▶ [What you have to do] Copy out the text of the material below word for word, leaving out the pictures.

▶ [Given data]
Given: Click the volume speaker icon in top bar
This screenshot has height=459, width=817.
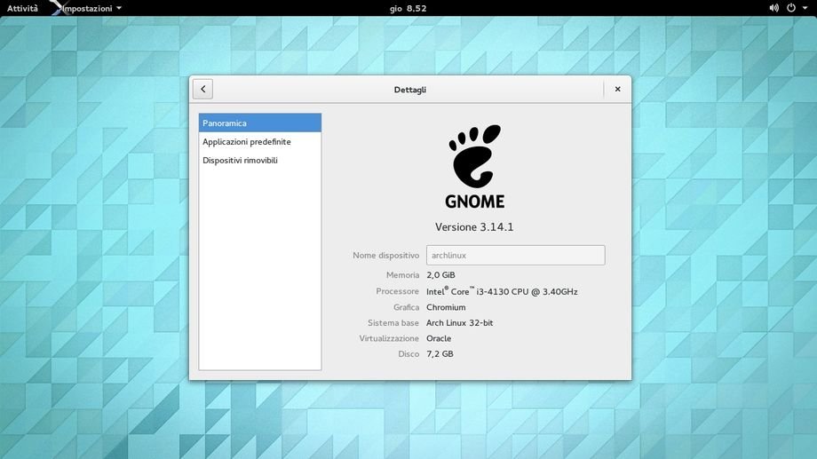Looking at the screenshot, I should point(773,8).
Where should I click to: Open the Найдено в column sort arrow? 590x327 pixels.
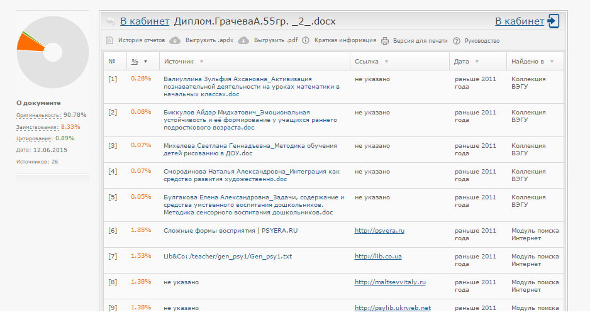click(x=552, y=62)
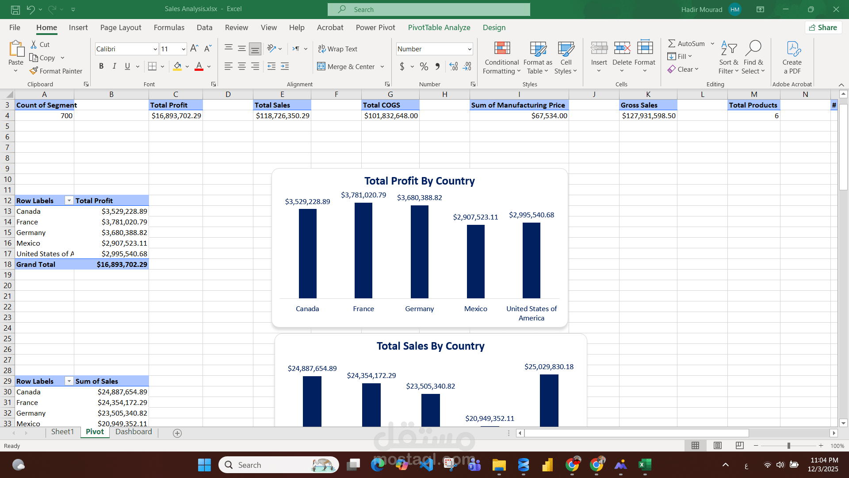
Task: Toggle Bold formatting
Action: [x=101, y=66]
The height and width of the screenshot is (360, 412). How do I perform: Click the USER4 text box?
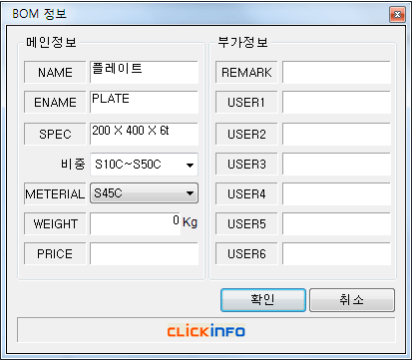point(336,193)
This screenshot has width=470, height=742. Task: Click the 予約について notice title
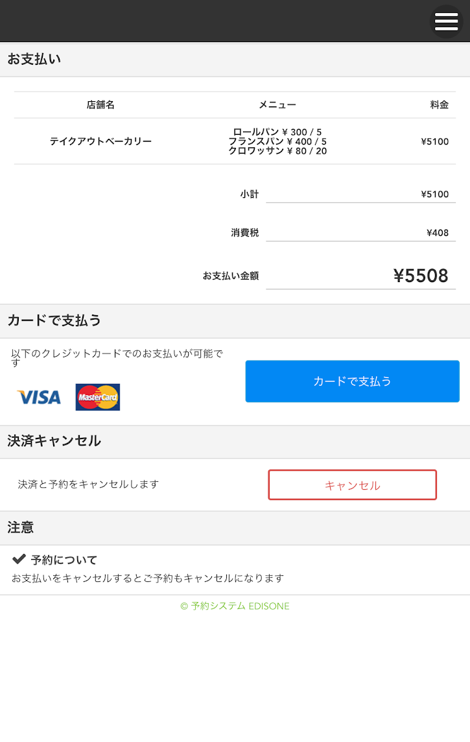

▶ [Reply to the exercise]
Given: Click the volume speaker icon in top bar
This screenshot has height=459, width=817.
Looking at the screenshot, I should point(773,8).
Where should I click to: Open the Найдено в column sort arrow? 590x327 pixels.
click(x=552, y=62)
Task: Toggle Bold formatting
Action: [x=101, y=66]
The height and width of the screenshot is (360, 412). How do I perform: Click the USER4 text box?
point(336,193)
This screenshot has width=470, height=742. Task: Click the 予約について notice title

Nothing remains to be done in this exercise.